Written exercise — Please show every line in the rows below that contains the word "width", copying each line in full.

(Page and screen pointing data)
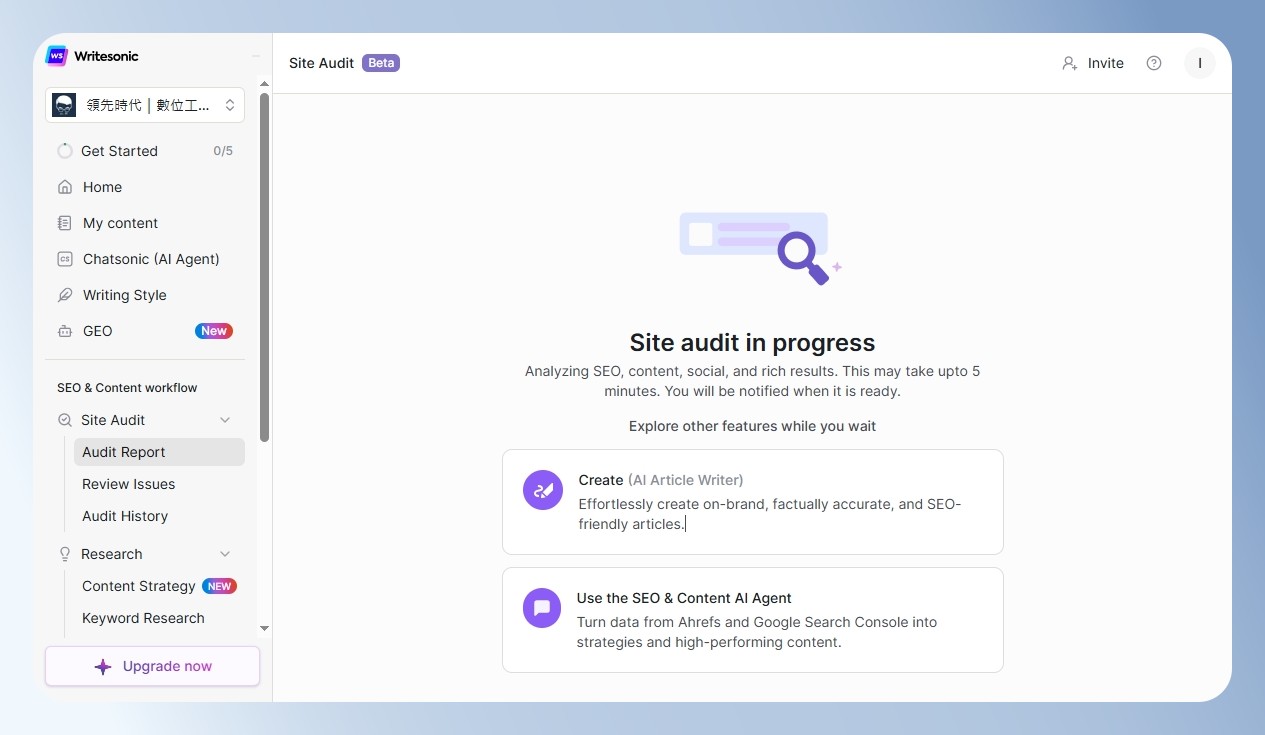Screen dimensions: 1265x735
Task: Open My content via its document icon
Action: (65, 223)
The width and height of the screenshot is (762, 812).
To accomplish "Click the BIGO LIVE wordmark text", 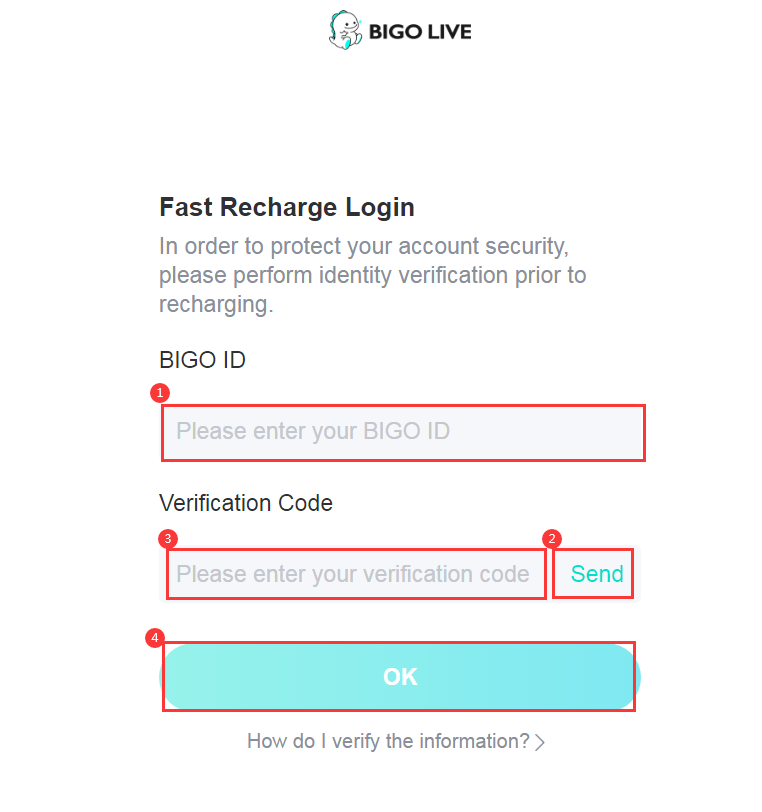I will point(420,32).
==
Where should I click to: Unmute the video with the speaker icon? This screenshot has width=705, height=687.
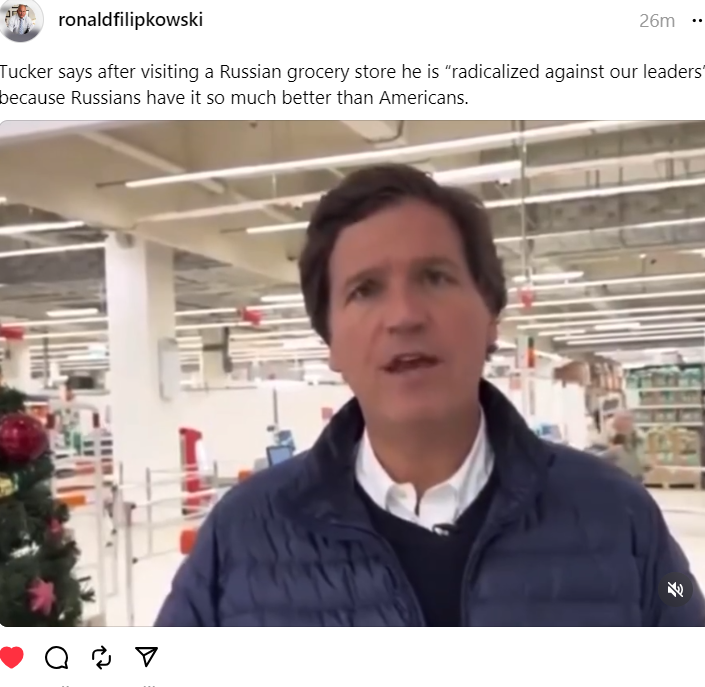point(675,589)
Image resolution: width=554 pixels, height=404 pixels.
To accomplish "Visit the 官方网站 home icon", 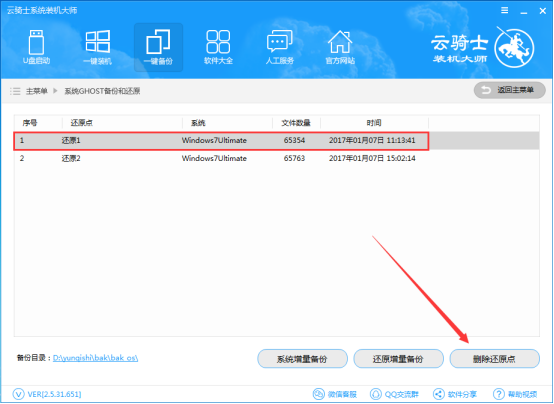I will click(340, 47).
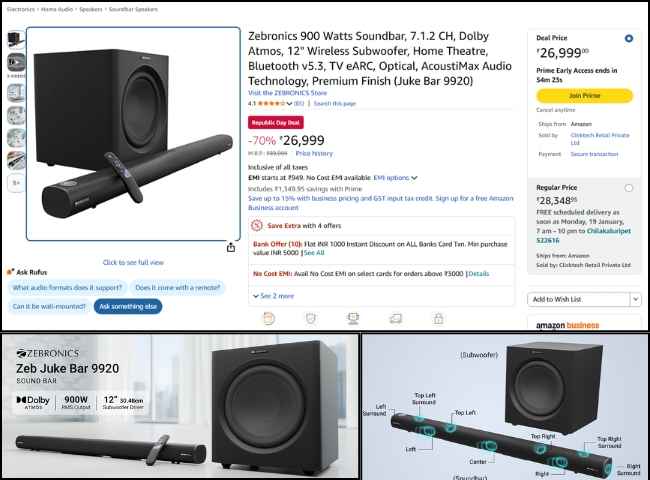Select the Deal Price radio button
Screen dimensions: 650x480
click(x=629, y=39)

Exercise response —
The width and height of the screenshot is (762, 812).
Where should I click to: Unmute the video with the speaker icon? This screenshot has width=705, height=687.
Image resolution: width=554 pixels, height=404 pixels.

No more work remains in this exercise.